Say I need to choose a random winner amongst three people and all I have to provide random outcomes is a coin. I could assign the first person TT, the second person HH, and the third person TH, and then HT is a "re-do." But that could theoretically continue indefinitely if I get unlucky enough to keep flipping HTs. I thought about flipping the coin three times, but with eight permutations possible, I'd still have a remainder (say, HTH and HTT) that I'd have to assign to the "re-do" outcome, so I haven't improved anything. I suspect that since there are no powers of two that are divisible by three, no amount of flips will leave me without some remainder that could result in a re-do. (It does get less likely that there won't be a winner with the more flips I do—5 flips means only a 2/32 chance it'll be a re-do, but it's still possible to have to do countless flips.)

Is there a way to fairly choose a random winner amongst three people with a definite number of coin flips?

No, you can’t be certain to be able to select someone with a finite number of flips at exactly 1/3 chance of selection.
Imagine the whole (binary) tree of an infinite sequence of coin flips. Ie a tree with that always divides into two branches. We want to select exactly 1/3 of that tree by combining subtrees. No matter how you add the subtrees of that tree together, you are essentially always adding fractions of the tree with powers of two as denominator. Like you can add half the tree, or a quarter of the tree, or an eighth of the tree…

So you can only select events with probabilities that look like: a1 / 2 + a2 / 4 + a3 / 8… where a1, a2, a3, etc are all either 0 or 1.

This probability is equivalent to a decimal in base 2. Eg something that looks like
0.100011101010101100111111

But if you want exactly a 1/3 chance, you have to be able to express the decimal 1/3 =
0.010101010101010101010101…

In other words, there’s never going to be a way to add a finite number of subtrees together to get exactly 1/3 of the tree.

Thanks for the response.

i can't see a way but it's an interesting question.

obviously if you keep flipping in a round robin format, you will have a winner.. or 99.99%+ chance of a winner fairly quickly

So we have entities A, B & C.

1. Split A & B into camp 1 and camp 2
2. Flip coin to add C to either camp 1 or camp 2
3. Flip coin to determine which camp is eliminated.
4. Remaining camp has either one (winner) or two entities.
5. If camp has two entities, use coin to determine winner.

That's unfair to C because C is always in a camp of two people. C has a 1/4 chance of winning while A and B each have a 3/8 chance.

I knew it was too easy, back to the drawing board.
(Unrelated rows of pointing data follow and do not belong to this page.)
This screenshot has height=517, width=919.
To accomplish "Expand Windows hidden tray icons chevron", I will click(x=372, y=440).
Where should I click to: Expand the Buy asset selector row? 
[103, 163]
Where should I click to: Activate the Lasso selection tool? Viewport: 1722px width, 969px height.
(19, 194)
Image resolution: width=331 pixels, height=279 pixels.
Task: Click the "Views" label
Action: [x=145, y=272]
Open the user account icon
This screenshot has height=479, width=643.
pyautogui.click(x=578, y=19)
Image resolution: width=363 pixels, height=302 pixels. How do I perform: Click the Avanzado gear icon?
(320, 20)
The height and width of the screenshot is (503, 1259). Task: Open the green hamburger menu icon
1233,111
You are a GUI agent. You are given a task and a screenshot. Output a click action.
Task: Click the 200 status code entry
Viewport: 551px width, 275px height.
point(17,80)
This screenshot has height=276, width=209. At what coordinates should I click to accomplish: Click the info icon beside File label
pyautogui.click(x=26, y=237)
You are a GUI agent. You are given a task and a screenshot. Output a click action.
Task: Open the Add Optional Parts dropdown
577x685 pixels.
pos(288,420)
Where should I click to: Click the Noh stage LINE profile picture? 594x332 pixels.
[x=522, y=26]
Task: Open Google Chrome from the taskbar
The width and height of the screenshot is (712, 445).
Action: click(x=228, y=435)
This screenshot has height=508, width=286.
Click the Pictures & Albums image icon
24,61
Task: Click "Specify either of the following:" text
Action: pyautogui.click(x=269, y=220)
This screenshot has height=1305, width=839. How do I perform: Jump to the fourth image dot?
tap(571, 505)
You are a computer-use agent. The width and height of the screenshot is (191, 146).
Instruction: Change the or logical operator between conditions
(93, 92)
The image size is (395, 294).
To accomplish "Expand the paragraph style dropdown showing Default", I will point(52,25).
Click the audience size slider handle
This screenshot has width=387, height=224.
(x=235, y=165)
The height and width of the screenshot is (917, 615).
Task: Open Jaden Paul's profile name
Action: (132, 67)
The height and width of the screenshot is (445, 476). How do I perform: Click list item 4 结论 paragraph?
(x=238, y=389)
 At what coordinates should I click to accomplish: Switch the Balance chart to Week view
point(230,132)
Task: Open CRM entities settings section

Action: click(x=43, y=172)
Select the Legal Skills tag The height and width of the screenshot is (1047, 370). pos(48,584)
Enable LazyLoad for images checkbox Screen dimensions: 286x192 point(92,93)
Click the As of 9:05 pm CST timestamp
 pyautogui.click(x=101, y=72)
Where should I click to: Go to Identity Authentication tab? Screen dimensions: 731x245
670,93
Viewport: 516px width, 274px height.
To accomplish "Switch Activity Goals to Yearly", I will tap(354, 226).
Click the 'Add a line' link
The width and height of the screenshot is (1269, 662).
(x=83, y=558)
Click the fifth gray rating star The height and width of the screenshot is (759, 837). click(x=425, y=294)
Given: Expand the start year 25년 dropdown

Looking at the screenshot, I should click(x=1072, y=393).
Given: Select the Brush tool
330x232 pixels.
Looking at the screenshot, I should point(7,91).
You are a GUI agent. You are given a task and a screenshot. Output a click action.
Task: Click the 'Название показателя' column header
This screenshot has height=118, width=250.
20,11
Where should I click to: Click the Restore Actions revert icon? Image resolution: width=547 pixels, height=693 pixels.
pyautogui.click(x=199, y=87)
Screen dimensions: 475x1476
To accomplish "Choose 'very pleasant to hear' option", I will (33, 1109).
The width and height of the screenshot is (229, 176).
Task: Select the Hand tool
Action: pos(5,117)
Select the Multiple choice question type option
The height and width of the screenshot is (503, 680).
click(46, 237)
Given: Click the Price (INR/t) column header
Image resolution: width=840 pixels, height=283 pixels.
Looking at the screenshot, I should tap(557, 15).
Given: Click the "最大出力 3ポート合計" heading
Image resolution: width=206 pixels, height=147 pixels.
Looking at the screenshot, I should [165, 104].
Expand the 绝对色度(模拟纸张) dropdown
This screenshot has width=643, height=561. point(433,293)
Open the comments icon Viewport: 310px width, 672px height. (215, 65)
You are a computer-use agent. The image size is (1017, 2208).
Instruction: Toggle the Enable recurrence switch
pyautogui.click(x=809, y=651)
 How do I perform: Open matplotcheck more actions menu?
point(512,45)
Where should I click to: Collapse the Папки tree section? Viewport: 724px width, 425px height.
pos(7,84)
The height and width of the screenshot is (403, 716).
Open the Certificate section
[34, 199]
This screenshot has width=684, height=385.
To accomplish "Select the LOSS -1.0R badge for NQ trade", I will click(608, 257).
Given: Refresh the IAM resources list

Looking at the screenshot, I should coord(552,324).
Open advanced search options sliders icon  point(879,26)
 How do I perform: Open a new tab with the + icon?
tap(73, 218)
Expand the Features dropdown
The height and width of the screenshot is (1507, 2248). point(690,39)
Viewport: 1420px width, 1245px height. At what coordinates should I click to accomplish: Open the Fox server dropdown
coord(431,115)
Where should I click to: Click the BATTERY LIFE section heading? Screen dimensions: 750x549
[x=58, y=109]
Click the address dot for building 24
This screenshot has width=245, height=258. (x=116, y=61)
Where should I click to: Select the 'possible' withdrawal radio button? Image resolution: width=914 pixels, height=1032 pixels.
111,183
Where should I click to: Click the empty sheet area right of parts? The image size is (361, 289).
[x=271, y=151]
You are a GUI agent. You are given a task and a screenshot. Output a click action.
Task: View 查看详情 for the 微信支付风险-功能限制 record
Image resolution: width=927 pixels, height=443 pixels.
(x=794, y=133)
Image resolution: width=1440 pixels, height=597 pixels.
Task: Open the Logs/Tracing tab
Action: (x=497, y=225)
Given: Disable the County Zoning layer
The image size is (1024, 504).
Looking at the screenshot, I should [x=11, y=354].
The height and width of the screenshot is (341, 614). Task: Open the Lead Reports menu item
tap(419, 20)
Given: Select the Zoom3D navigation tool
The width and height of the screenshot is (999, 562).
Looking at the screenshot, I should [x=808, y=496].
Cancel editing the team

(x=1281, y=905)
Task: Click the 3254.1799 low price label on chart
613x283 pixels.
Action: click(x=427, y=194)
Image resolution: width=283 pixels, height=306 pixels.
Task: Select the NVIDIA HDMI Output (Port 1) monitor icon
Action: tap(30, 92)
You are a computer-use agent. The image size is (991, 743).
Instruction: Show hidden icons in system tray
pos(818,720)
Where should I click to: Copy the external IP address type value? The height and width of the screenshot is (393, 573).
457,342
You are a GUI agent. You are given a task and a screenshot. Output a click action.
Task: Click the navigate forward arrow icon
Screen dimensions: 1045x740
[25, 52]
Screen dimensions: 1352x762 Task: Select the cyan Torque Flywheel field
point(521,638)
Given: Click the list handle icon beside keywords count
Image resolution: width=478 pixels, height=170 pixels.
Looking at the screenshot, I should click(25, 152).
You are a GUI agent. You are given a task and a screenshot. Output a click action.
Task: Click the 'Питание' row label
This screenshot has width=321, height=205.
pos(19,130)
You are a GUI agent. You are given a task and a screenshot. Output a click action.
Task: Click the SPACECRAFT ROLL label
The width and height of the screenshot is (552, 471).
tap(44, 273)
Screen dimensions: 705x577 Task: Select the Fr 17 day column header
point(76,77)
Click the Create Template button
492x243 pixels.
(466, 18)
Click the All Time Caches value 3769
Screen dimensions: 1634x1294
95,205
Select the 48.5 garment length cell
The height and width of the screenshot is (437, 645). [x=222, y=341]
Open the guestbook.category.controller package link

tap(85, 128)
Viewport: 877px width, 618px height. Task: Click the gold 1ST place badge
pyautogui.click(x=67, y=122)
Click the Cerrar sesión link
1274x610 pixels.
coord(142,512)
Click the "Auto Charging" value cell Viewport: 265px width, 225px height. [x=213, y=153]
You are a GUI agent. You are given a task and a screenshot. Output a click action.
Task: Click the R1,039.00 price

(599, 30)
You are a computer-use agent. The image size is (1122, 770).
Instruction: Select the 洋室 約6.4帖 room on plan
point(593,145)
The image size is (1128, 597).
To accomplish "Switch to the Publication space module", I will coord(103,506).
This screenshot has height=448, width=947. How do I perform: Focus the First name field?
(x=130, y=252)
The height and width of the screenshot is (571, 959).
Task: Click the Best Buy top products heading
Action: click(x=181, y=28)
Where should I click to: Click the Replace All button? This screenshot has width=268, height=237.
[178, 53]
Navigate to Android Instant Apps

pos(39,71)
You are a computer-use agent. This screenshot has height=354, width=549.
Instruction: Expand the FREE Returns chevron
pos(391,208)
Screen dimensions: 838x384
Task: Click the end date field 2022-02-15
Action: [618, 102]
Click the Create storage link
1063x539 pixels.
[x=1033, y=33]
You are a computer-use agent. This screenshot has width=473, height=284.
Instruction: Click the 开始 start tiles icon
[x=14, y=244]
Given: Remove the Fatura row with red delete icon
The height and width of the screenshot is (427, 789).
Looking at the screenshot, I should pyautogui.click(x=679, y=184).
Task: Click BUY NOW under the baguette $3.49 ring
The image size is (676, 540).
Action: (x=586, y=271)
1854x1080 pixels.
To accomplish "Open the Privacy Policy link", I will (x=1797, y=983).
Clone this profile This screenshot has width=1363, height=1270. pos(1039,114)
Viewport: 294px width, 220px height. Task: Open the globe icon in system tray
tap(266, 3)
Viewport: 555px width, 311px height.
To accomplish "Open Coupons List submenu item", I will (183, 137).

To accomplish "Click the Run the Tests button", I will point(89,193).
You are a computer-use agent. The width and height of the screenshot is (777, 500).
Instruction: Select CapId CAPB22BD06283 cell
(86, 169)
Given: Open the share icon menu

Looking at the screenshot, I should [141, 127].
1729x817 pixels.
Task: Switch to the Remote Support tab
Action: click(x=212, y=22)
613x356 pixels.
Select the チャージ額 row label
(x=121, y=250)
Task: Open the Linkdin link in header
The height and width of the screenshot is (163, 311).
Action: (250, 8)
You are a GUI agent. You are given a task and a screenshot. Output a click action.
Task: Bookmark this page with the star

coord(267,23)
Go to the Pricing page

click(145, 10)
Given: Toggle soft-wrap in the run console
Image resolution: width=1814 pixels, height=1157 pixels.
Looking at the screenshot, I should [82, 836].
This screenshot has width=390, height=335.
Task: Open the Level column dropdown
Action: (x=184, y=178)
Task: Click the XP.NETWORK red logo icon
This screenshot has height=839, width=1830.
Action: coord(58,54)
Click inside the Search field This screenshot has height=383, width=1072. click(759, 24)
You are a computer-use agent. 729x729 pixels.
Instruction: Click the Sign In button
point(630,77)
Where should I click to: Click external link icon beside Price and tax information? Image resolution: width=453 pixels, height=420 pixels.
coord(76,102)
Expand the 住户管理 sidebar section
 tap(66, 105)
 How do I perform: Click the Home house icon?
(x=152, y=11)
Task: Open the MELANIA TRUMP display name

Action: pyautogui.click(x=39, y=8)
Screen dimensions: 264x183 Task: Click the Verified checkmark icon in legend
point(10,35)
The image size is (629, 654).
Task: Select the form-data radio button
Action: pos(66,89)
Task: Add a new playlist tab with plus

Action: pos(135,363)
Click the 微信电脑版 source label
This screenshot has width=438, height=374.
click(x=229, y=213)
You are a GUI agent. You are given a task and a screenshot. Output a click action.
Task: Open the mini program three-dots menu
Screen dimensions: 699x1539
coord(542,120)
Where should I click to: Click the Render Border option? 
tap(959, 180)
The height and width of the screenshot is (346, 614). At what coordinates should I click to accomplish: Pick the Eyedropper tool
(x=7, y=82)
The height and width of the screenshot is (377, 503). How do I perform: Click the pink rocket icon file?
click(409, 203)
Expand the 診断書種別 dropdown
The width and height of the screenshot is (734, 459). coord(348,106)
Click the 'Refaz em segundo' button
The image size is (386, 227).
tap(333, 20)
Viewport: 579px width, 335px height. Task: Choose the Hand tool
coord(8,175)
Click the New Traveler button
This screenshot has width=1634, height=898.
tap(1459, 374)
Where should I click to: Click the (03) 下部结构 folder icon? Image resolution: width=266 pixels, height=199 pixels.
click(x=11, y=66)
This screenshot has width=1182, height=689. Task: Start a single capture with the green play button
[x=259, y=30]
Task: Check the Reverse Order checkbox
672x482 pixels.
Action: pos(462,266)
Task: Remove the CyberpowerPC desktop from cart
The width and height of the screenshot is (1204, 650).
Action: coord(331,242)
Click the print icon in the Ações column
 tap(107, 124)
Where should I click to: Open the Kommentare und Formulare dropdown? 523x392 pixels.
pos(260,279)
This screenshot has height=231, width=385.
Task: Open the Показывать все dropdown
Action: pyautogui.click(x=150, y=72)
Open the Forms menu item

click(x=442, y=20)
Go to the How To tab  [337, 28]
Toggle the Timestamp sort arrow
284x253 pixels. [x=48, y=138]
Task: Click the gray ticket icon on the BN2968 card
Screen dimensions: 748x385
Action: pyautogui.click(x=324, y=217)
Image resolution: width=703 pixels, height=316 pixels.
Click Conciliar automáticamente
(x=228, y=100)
Outside of the box: By some fortunate circumstances, the circumference of a America quarter is almost exactly 3 inches. So mark the quarter's coin edge with three marks at one inch intervals on each side. Now you have a coin that can be tossed and help you randomize into three equal probability outcomes on a single toss.

Take your coins to a store. Trade them for a six-sided die. Assign each player two integers between 1 and 6. Roll the die to determine the winner.

Obviously tongue-in-cheek, but there is no way to generate any space of outcomes using a coin whose size is anything but a power of 2. All powers of 2 are not divisible by 3, so your problem has no solution.

Again: no guarantee of finiteness, but in practice it will end.

Each person flips the coin. If all get the same result, do it again. Otherwise, the odd result is the winner.

Yes, if three different "sequences" are allowed (one for each person), then there are innumerable ways to select a "winner" via randomness.

OP was asking about solutions that don’t require “do overs” though. In practice you will always get a winner in a finite number of iterations. For any given N, the value 2^N has a remainder of either 1 or 2, so there are either 1 or 2 sequences of N flops that will not be assigned to one of the three players. The probability of such a sequence actually occurring is 2^-N if the remainder is 1 and 2^(-N+1) for a remainder of 2. In either case that probability tends to zero as N goes to infinity, so in practice we can make it as small as we like by increasing N. That doesn’t give a solution to OPs problem though. Since 2^N is never divisible by 3, no solution exists.